History
- Name: Pengreep (1914–40); Ste Jacqueline (1940–43); Pengreep (1943); Empire Fal (1943–45);
- Owner: R B Chellew Steam Navigation Company (1914); Admiralty (1914–20); R B Chellew Steam Navigation Company (1920–40); Vichy French Government (1940–42); R B Chellew Steam Navigation Company (1942–43); Ministry of War Transport (1943–45);
- Operator: R B Chellew Steam Navigation Company (1914); Admiralty (1914–20); R B Chellew Steam Navigation Company (1920–40); Vichy French Government (1940–42); R B Chellew Steam Navigation Company (1942–45);
- Port of registry: Falmouth, United Kingdom (1914–23); Falmouth (1923–40); Vichy France (1940–42); Falmouth (1942–45);
- Builder: Irvine's Shipbuilding and Drydock Co Ltd
- Launched: 8 April 1914
- Completed: May 1914
- Out of service: 2 July 1945
- Identification: United Kingdom Official Number 133349 (1914–40, 1942–45); Code Letters JFNQ (1914–34); ; Code Letters GQPT (1934–40, 1942–45); ;
- Fate: Scuttled

General characteristics
- Type: Cargo ship
- Tonnage: 4,806 GRT; 3,007 NRT;
- Length: 390 ft 0 in (118.87 m)
- Beam: 52 ft 0 in (15.85 m)
- Draught: 24 ft 3 in (7.39 m)
- Depth: 26 ft 9 in (8.15 m)
- Installed power: 402 nhp
- Propulsion: Triple expansion steam engine, single screw propeller
- Speed: 8.5 knots (15.7 km/h)
- Armament: 1 × 4-inch gun (Pengreep, 1940); 1 × 12-pounder gun, 2 x Bofors guns, 3 x machine guns (Empire Fal, 1943); 1 × 3-inch or 12-pounder gun, 5 x machine guns (Empire Fal, 1944);

= SS Pengreep =

1914 British cargo ship

Pengreep was a cargo ship that was built in 1914 by Irvine's Shipbuilding and Drydock Co Ltd, West Hartlepool, Co Durham, United Kingdom for a British company. She was requisitioned by the Admiralty on completion and returned to her owners in 1920. She was seized in June 1940 by Vichy French forces and renamed Ste Jacqueline. In 1942, she was seized by British forces, being renamed Pengreep in 1943. She was passed to the Ministry of War Transport (MoWT) later that year and renamed Empire Fal. In July 1945, she was scuttled with a cargo of gas bombs.

==Description==
The ship was built in 1914 by Irvine's Shipbuilding and Drydock Co Ltd, West Hartlepool, Co Durham.
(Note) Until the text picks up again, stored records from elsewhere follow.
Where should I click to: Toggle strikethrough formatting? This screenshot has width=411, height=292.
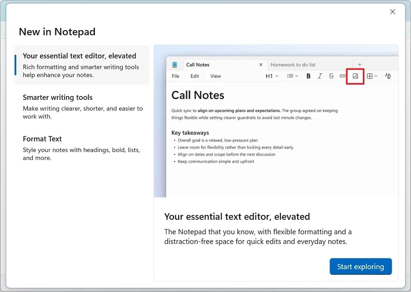pyautogui.click(x=331, y=76)
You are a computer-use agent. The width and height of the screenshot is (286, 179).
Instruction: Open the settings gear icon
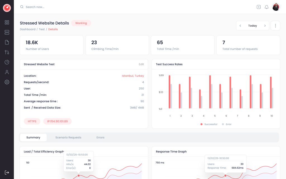(7, 82)
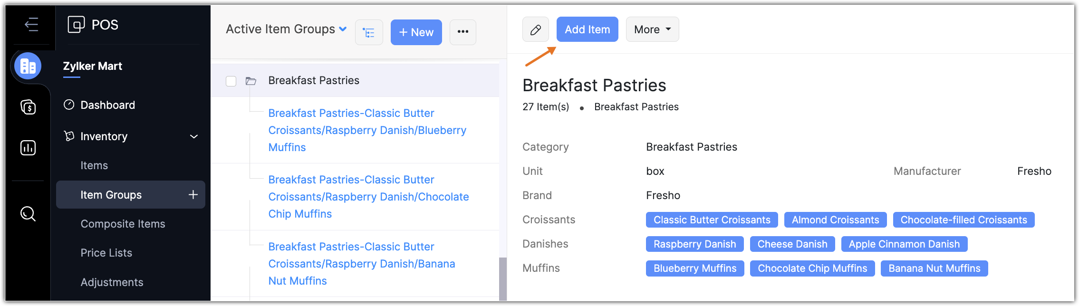Click the Zylker Mart organization icon
This screenshot has width=1079, height=306.
[x=28, y=66]
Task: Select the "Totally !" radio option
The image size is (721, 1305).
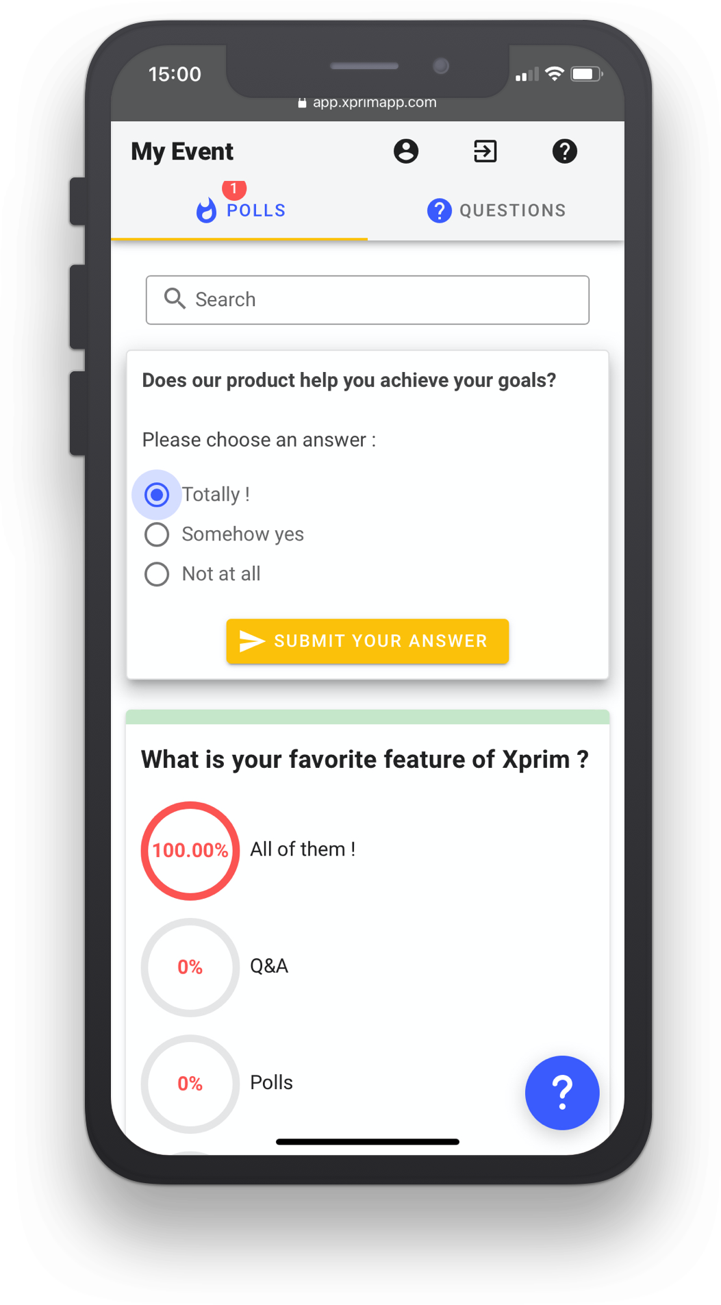Action: 157,495
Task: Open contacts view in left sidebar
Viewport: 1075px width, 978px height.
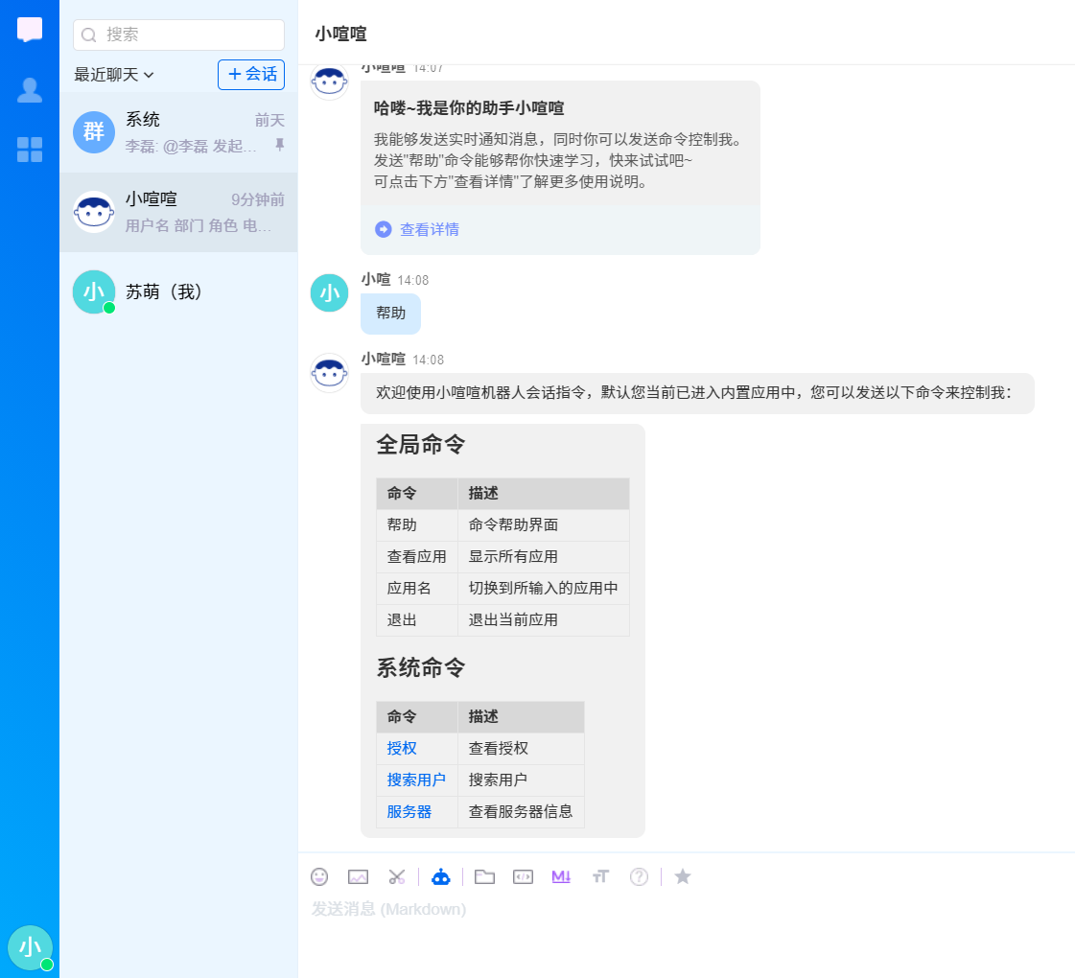Action: coord(30,90)
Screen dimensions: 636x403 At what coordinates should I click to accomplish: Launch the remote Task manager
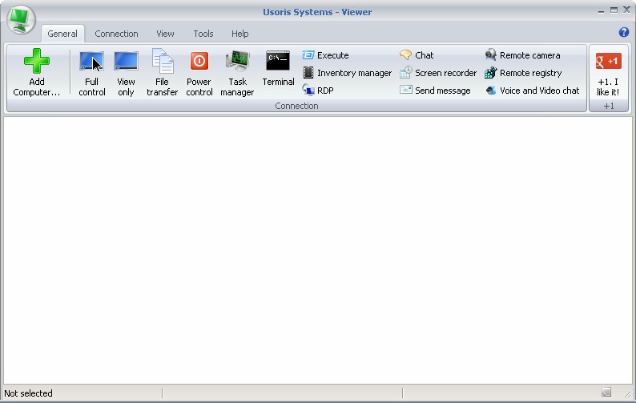[x=237, y=73]
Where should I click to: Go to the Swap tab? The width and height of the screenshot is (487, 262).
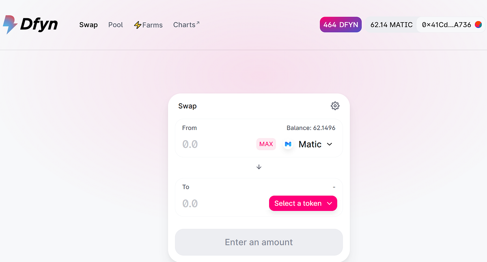pyautogui.click(x=88, y=25)
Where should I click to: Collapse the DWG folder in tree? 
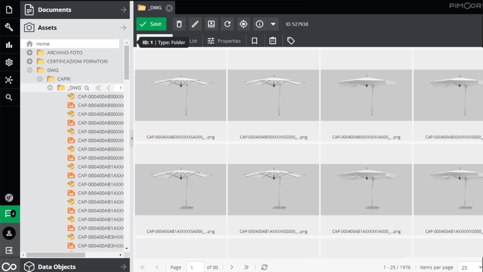pos(30,70)
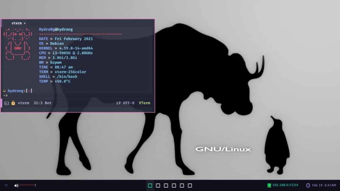Toggle the active first workspace square
Image resolution: width=340 pixels, height=191 pixels.
150,185
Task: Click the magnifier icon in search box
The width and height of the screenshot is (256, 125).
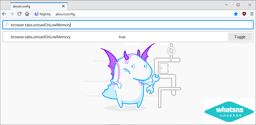Action: pos(7,25)
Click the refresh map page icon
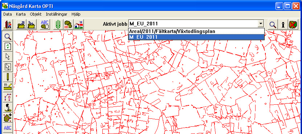The width and height of the screenshot is (302, 134). click(8, 46)
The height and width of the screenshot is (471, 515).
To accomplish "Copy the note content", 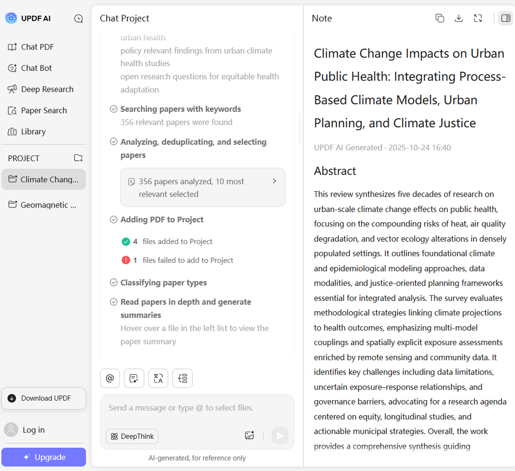I will pos(440,18).
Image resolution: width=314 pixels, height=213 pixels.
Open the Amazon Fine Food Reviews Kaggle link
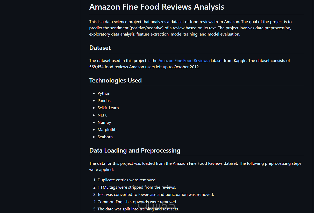point(183,61)
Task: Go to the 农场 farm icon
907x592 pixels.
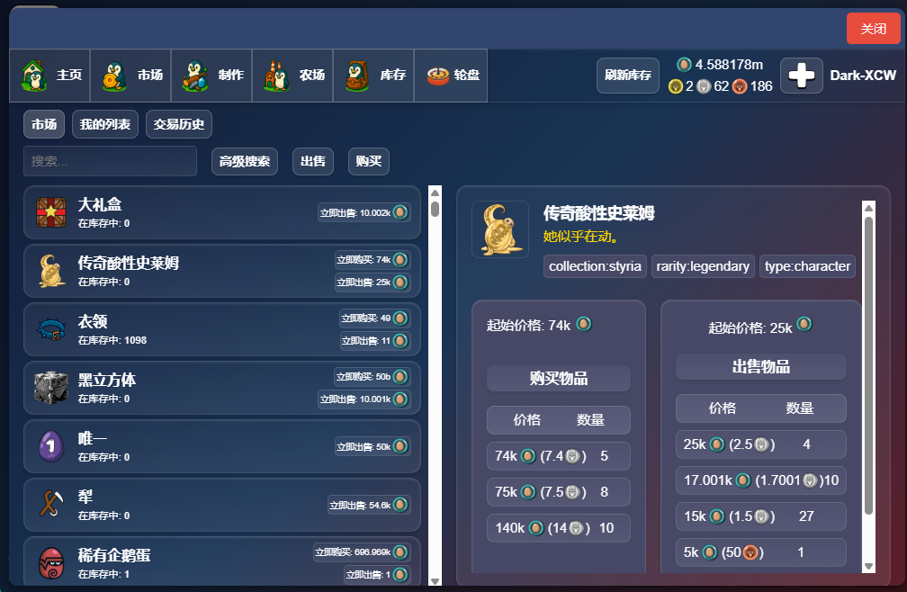Action: [x=276, y=76]
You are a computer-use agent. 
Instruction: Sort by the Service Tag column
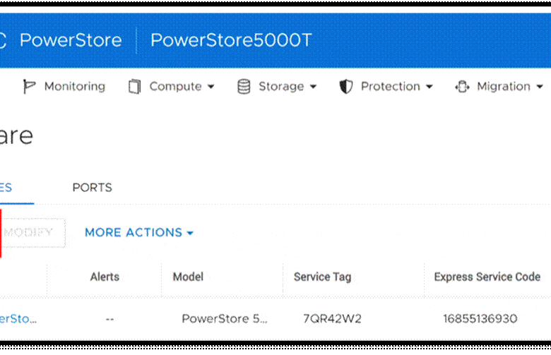click(322, 277)
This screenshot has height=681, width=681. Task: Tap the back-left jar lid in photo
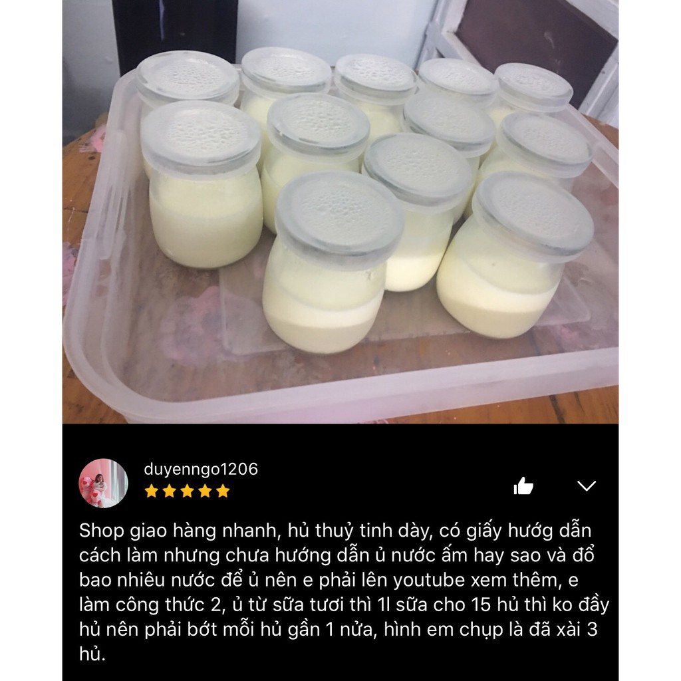pyautogui.click(x=187, y=77)
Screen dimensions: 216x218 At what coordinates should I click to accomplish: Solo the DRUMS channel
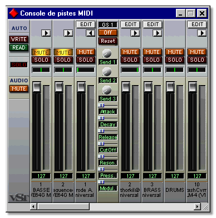(x=175, y=60)
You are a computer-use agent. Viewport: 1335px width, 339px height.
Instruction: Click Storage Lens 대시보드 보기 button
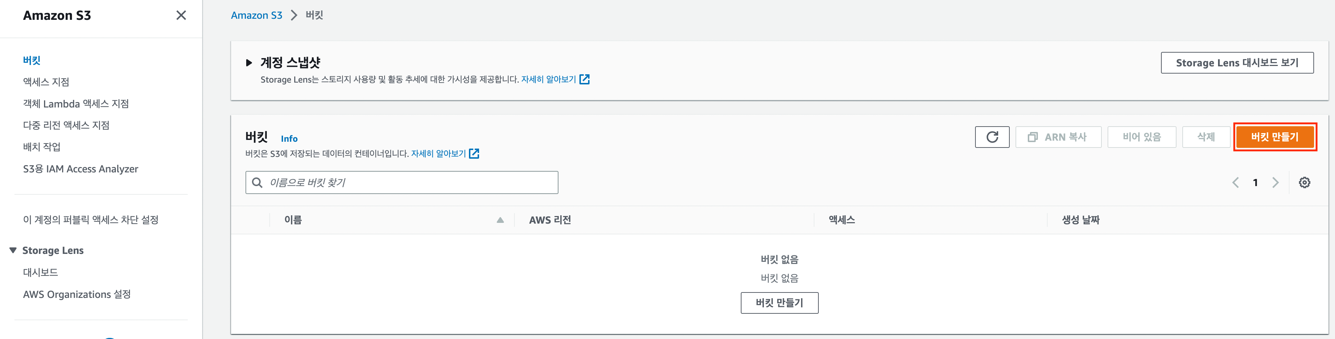pyautogui.click(x=1237, y=63)
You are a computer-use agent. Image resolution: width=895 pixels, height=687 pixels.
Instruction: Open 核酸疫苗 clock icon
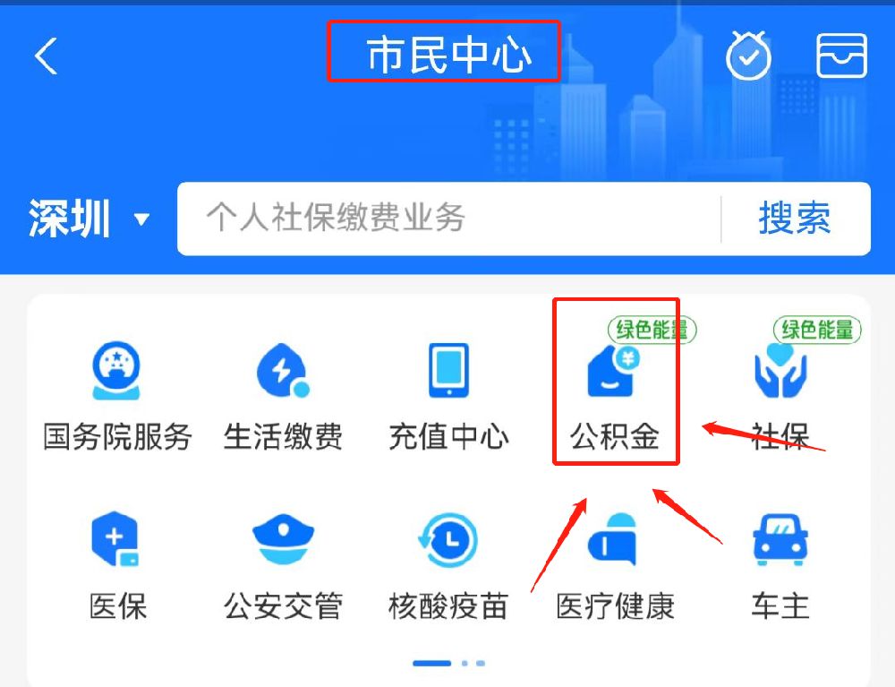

The ship was 390 ft 0 in long, with a beam of 52 ft 0 in. She had a depth of 26 ft 9 in and a draught of 24 ft 8 in. She was assessed at , ,

The ship was propelled by a 402 nhp triple expansion steam engine, which had cylinders of 25½ inches (65 cm), 42 in and 70 in diameter by 48 in stroke. The engine was built by Richardsons, Westgarth & Co Ltd, West Hartlepool and drove a single screw propeller. It could propel the ship at a speed of 8.5 kn.

==History==
Pengreep was launched 8 April 1914, with completion in May and trials on 19 May. Built for R B Chellew Steam Navigation Company, she was requisitioned by the Admiralty in 1914, not returning to Chellew until 1920. Her port of registry was Falmouth, Cornwall. The United Kingdom Official Number 133349 and Code Letters JFNQ were allocated. On 10 March 1929, Pengreep was in collision with flotsam 7 nmi north north west of the Newarp Lightship. She issued a call for assistance a 05:55, which was cancelled at 07:12. On 14 July 1930, Pengreep ran aground at Rosario, Argentina, whilst on a voyage from Buenos Aires to Dakar, Senegal. She was refloated on 18 July. With the changes to Code Letters in 1934, Pengreep was allocated the letters GQPT.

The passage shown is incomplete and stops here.